Good point, Jomo, but we don't know for sure what the given instructions may have said.

#### Otis

##### Elite Member
I have seen that [derivative notation] in many places …
Thanks, Halls. It prompted me to think of and ponder this:

$\frac{\text{dv}}{\text{dt}} \bigg\rvert_{5} = -0.164$

I've never seen that done, either, but it makes sense.

… Some people would prefer [$$\; \frac{dv}{dt}(5) \;$$] to [$$\; \frac{dv(5)}{dt} \;$$] …
Agree!

#### Jomo

##### Elite Member
How I look at it is that $$\displaystyle \dfrac{dv}{dt}$$ is a function of t. Just because the name of the function is a bit strange looking does not change its notion. $$\displaystyle \dfrac{dv}{dt}=\dfrac{dv}{dt}(t)$$ and $$\displaystyle \dfrac{dv}{dt}$$ evaluated at t= 5 is denoted as $$\displaystyle \dfrac{dv}{dt}(5)$$.

I have used this notation frequently. I have also seen $$\displaystyle \dfrac{dv}{dt}(5)$$ written as $$\displaystyle \dfrac{dv}{dt}|_{t=5}$$

#### Mathmasteriw

##### Junior Member
Hi Mathmasteriw.
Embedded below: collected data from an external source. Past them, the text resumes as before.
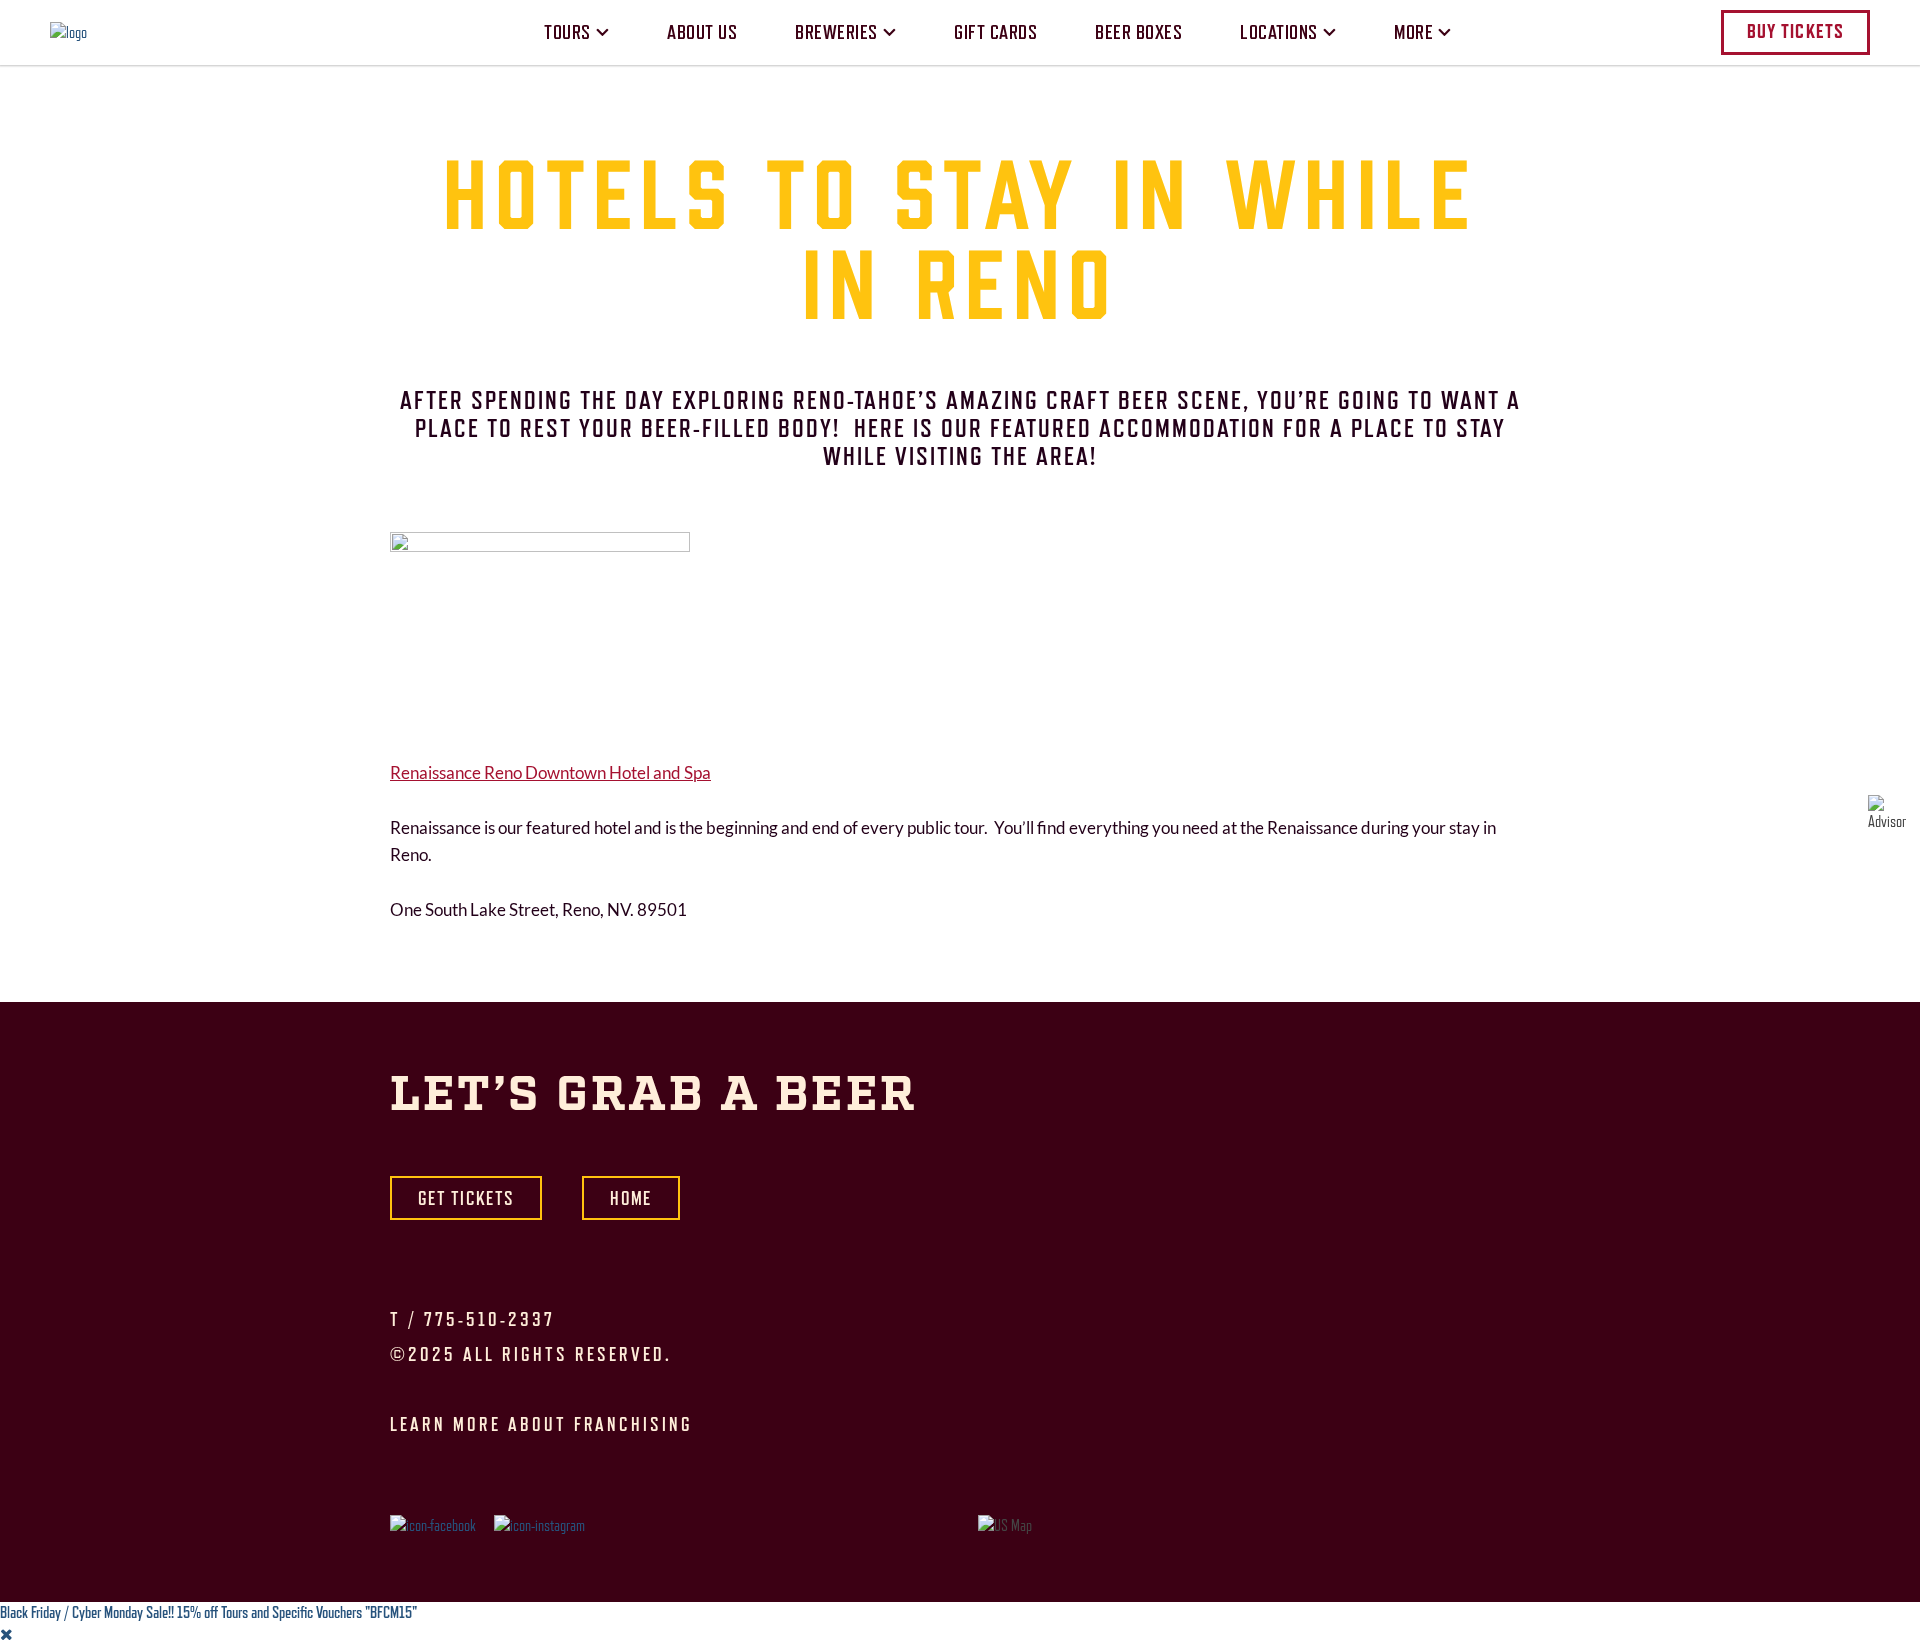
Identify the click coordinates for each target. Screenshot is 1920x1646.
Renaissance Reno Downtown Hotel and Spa (550, 773)
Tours (567, 32)
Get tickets (466, 1198)
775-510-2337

That's an interesting form of function notation that I've never seen before. I'm curious. Where did you see it?

I owe a lot to what I have learned to this page

#### topsquark

##### Senior Member
$$\displaystyle \dfrac{dv}{dt}|_{t=5}$$
If memory serves me I've seen this in many forms in Math texts but the above quote is the only way I've seen Physicists write it.